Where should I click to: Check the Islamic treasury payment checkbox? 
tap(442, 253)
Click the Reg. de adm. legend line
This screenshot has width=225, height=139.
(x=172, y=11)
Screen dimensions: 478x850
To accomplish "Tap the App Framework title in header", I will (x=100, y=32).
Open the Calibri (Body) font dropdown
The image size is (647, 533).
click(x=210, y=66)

+++

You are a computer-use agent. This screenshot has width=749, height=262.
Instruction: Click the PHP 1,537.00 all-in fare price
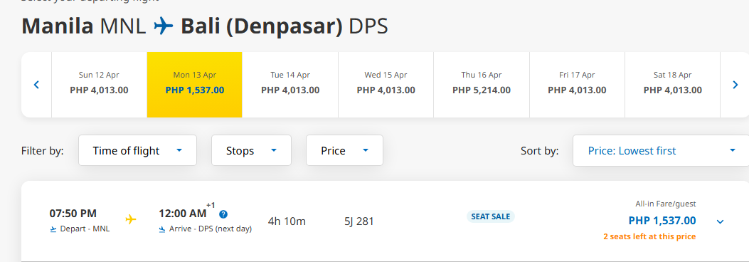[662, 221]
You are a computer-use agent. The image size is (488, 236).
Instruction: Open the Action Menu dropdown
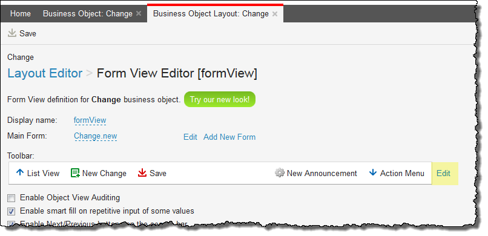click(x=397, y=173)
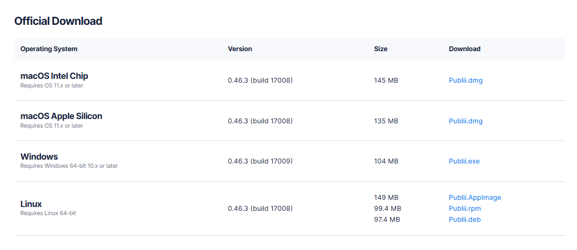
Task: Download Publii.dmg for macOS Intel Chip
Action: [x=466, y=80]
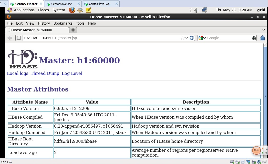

+++

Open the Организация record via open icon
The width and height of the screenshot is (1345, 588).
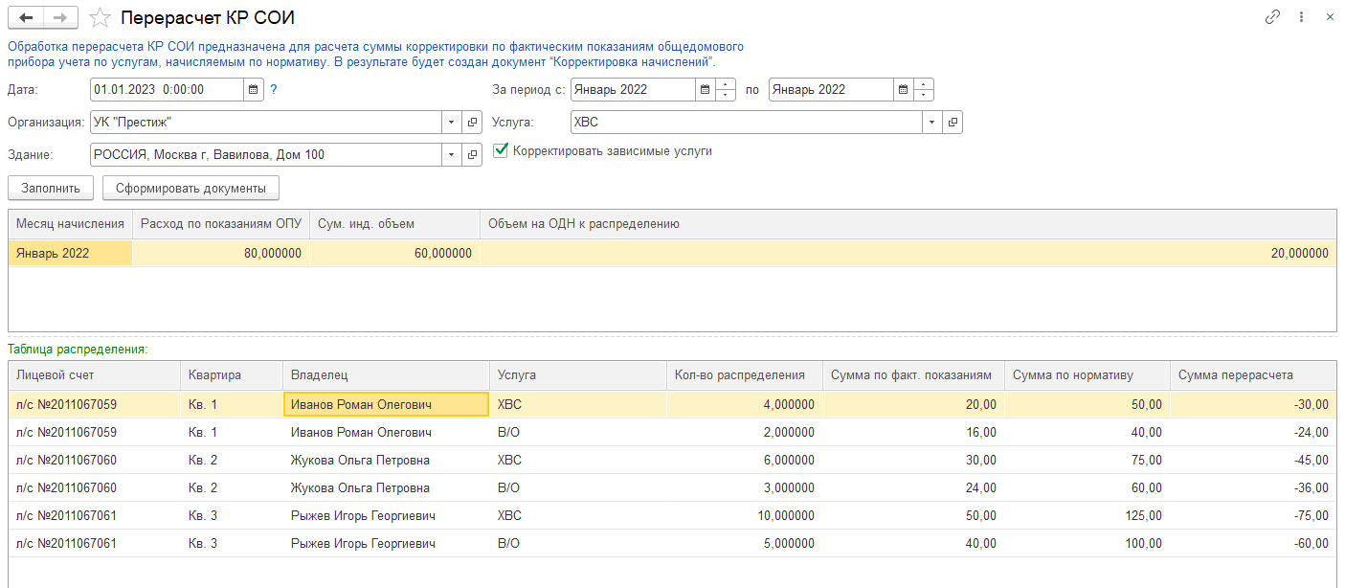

+++

When a line above includes the word "agent", please list that line.

OUTPUT OF THE TASK:
You are a computer-use agent. This screenshot has width=749, height=262.
You are a computer-use agent. The image size is (488, 236).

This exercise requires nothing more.